Chaliapin was born in Ömet Tawı, Kazan. Largely self-taught, he began his career at Tbilisi and the Imperial Opera, St. Petersburg in 1894; he was then invited to sing at the Bolshoi Theatre in Moscow, where he appeared regularly from 1899 to 1914.

From 1901, Chaliapin begin appearing the West, making his debut at La Scala that year in a production of Boito's Mefistofele under the baton of Arturo Toscanini, who at the end of career observed that the Russian bass was the greatest operatic talent with whom he had ever worked. The singer's Metropolitan Opera debut in the 1907 season was said to have been unspectacular, but he returned in 1921 and sang there with immense success for eight seasons.
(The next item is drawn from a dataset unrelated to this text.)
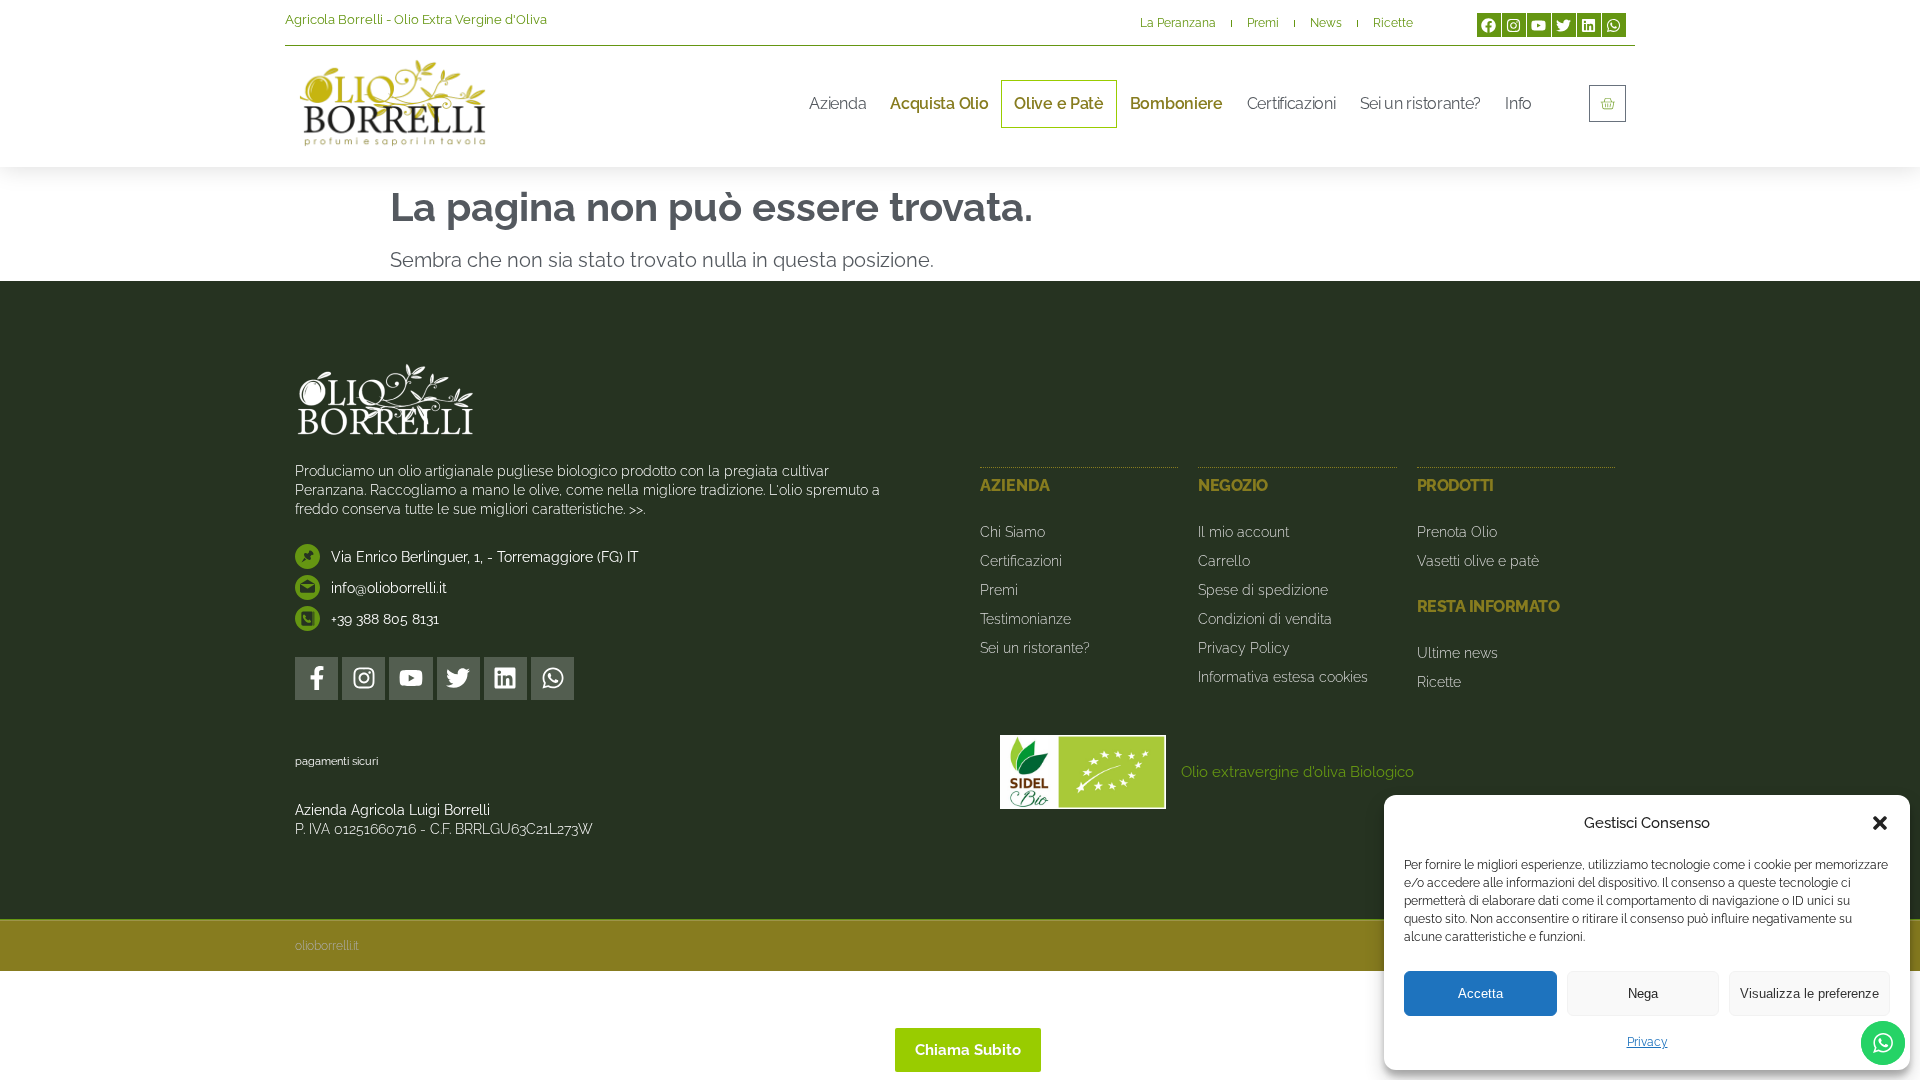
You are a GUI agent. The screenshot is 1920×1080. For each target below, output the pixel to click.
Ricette (1393, 23)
In 1913, Chaliapin was introduced to London and Paris by Diaghilev, at which point he began giving well-received solo recitals in which he also performed traditional Russian folk songs.

After the Russian Revolution, Chaliapin was at first treated as a distinguished artist of the Soviet Union, but disagreement with the Soviet government caused him to remain outside Russia after 1921, although he maintained that he was not anti-Soviet.

Chaliapin's most famous role was the title role of Boris Godunov (excerpts of which he recorded 1929-31), but is remembered for Ivan the Terrible in Rimsky-Korsakov's Maid of Pskov, Mephistopheles in Gounod's Faust, Massenet's Don Quichote, and Bertram in Meyerbeer's Robert le diable. Thanks to his famous performances, Russian operas like Mussorgsky's Boris Godunov and Khovanshchina, Glinka's Ivan Susanin, Borodin's Prince Igor and Rimsky-Korsakov's The Tsar's Bride became well known in the West.

In 1932, Chaliapin published a memoir, Man and Mask: Forty Years in the Life of a Singer, prepared in collaboration with Maxim Gorky.

Chaliapin died in 1938 at age 63 in Paris. In 1984, his remains were transferred from Paris to Moscow for interment in the Novodevichy Cemetery.